Marketing is big business for any and all consumer products and services. At one time video games sold because of word of mouth advertising, magazine ads and articles, and the occasional commercial that would air during Saturday morning cartoons. Now, however, we have massive ad campaigns spanning from 30-second television spots to Twitter contests. With so much going into drumming up hype, have marketers taken things a bit too far as of late?
Let’s look at some positives of ad campaigns starting with Uncharted 3. Recently a video came out showing Harrison Ford playing this highly anticipated title. While watching big name stars playing video games is nothing new, this video highlighted the excitement and enjoyment with nothing more than having Mr. Ford play the game while the camera caught his childlike expressions as he gamed. By the end of the video viewers got a sense that he was having a genuinely good time and that increased excitement levels for the game. They may not have plastered the screen with review scores and quotes from articles produced by big name reviewers, but it is effective nonetheless.
Another great campaign was the recent “Michael” video that Sony pumped out for their new Long Live Play campaign. The live action video did nothing more than show some of the most iconic characters on the Sony platform talking about how the player saved the day and pushed through some of the more difficult obstacles in various games. This worked so well due to the casualness of the video, the characters praising the efforts of the player, and making gamers feel as though their actions in a virtual world would be talked about for ages. This 2-minute video spread like wildfire across the net and shows, yet again, how companies can make memorable ads without getting all controversial and ridiculous.
EA happens to be a company that know all about controversy and ridiculous marketing. All anyone has to do is search for Dead Space 2 on the Internet and links for their ads showing mothers getting grossed out by the game show up at the top of search results. As a gamer, this was ridiculous as EA did nothing more than highlight the violence in the game, something that this industry already enjoys a bad rap for. These ads did little to sell the story or game experience itself, but instead drummed up conversations about the ads due to how appalling they were.
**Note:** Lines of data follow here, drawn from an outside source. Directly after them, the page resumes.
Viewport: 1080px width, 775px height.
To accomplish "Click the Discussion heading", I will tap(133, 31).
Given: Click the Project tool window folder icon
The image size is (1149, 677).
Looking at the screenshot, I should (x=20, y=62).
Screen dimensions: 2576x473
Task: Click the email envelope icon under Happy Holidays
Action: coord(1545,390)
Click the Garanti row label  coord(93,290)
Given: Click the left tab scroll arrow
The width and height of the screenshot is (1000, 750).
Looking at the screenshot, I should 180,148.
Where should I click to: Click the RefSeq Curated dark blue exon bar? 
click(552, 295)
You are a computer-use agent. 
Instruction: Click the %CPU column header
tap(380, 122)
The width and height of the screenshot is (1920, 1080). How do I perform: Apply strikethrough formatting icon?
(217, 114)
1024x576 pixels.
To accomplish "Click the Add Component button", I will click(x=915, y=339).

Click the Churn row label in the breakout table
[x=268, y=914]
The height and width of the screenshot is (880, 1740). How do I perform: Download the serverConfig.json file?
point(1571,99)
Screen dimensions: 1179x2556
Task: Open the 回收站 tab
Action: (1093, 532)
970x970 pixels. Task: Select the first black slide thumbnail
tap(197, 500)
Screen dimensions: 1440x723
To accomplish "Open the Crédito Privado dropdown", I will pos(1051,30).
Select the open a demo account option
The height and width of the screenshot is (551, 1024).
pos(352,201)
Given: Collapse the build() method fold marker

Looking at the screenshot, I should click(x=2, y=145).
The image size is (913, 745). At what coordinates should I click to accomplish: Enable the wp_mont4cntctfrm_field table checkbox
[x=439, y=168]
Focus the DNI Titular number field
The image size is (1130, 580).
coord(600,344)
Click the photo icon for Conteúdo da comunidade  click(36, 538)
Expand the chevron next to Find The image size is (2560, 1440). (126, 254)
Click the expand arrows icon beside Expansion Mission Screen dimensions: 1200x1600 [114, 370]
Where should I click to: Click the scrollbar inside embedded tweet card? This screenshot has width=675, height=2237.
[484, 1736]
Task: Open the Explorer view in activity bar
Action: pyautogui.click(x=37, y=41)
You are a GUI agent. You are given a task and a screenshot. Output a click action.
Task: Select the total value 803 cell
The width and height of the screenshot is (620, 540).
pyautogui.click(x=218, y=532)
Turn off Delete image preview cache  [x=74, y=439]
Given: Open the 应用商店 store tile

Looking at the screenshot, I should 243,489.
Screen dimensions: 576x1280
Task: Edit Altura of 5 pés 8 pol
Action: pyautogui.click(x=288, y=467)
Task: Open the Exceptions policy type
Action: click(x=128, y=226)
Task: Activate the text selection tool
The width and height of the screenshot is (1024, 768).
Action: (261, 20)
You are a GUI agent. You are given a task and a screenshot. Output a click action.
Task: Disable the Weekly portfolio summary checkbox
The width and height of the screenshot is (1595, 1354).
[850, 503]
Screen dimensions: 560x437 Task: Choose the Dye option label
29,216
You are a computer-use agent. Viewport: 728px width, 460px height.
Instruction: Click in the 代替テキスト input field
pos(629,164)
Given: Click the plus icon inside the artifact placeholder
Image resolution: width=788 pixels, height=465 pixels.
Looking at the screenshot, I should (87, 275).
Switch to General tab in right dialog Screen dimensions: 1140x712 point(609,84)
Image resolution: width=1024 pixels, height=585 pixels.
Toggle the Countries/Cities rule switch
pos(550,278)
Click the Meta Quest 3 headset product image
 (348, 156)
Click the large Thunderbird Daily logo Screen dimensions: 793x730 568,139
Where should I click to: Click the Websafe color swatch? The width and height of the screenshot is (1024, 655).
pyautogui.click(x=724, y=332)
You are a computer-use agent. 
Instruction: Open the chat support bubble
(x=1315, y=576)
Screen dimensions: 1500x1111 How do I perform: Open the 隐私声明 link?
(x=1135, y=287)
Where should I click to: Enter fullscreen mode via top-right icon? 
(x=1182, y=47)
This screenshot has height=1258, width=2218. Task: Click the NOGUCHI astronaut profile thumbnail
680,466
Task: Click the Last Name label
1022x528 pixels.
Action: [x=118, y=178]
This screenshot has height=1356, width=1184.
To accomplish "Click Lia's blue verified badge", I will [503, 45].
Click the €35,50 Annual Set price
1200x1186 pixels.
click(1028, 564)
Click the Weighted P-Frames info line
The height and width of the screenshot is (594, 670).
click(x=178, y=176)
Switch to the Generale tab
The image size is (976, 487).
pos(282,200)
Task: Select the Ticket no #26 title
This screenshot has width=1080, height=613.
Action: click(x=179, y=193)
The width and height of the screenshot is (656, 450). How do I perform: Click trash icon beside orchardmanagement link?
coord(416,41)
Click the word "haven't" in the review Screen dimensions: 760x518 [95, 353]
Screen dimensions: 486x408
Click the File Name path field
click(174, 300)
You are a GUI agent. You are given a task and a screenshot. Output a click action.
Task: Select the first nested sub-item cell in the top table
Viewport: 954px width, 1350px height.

Finally we get to the most recent example of bad marketing and it is once again from EA. Battlefield 3 is undoubtedly one of the most anticipated titles during the crazy release season. The advertising for this game is nothing short of abysmal. They put out a video showcasing the game but then went with a song from Jay-Z that made little sense and quickly became a joke on Twitter. Even worse than that is how they planned the release of reviews from media outlets. PC reviews started coming out on Sunday and they were generally good. However, the 360 reviews got the embargo treatment and were not allowed to come out until after the game released on Tuesday. Why this embargo you ask? Most likely due to how much better the PC version fares in comparison to the 360. So why is this a marketing ploy? Easy, now EA has box quotes praising the PC version that they can slap on the console ads. EA knew the console versions would take a beating and thus allowed hype to build with great reviews of one version before the inferior product released a few days later. Sneaky EA, very sneaky.
There are plenty more examples of good and bad advertising, but the question at hand must be answered by you. Are current video game marketing strategies getting out of hand? Have marketers hindered the maturing of this young industry by releasing over the top, childish ads? What say you, community.